About this exercise: Only the lines that hold "code" should be in the answer, each copied from the data below.

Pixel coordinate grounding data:
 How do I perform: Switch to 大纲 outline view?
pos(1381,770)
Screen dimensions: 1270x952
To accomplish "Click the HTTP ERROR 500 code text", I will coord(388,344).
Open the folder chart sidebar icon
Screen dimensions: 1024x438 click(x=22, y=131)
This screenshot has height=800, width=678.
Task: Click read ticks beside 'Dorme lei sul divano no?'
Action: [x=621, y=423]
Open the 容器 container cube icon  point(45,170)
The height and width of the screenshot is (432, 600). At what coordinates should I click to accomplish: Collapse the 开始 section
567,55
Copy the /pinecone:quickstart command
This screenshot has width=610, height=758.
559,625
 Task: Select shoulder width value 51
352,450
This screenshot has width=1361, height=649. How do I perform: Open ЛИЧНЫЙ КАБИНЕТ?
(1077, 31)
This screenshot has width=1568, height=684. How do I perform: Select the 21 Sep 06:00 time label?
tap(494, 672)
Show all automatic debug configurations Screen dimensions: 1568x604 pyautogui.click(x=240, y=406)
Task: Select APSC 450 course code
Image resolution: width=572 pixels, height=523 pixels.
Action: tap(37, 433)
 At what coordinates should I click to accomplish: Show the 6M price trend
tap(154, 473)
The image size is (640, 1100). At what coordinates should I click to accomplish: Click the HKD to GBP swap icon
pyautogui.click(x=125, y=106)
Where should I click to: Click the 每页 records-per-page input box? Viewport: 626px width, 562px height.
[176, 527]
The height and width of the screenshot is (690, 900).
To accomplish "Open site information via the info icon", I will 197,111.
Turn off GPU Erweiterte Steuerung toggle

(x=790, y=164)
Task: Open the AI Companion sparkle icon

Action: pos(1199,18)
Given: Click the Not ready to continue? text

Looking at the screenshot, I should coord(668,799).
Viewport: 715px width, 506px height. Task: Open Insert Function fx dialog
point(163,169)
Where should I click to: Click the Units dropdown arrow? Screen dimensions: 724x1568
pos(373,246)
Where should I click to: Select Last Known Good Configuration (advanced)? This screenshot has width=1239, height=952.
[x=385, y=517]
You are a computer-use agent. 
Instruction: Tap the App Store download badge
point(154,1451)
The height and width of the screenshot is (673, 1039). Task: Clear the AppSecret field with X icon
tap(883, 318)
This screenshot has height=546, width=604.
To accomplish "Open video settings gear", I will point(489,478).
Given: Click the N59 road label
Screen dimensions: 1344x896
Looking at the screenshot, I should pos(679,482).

Exercise answer:
To accomplish "Click the HTTP ERROR 500 code text", I will coord(388,344).
Task: Select APSC 450 course code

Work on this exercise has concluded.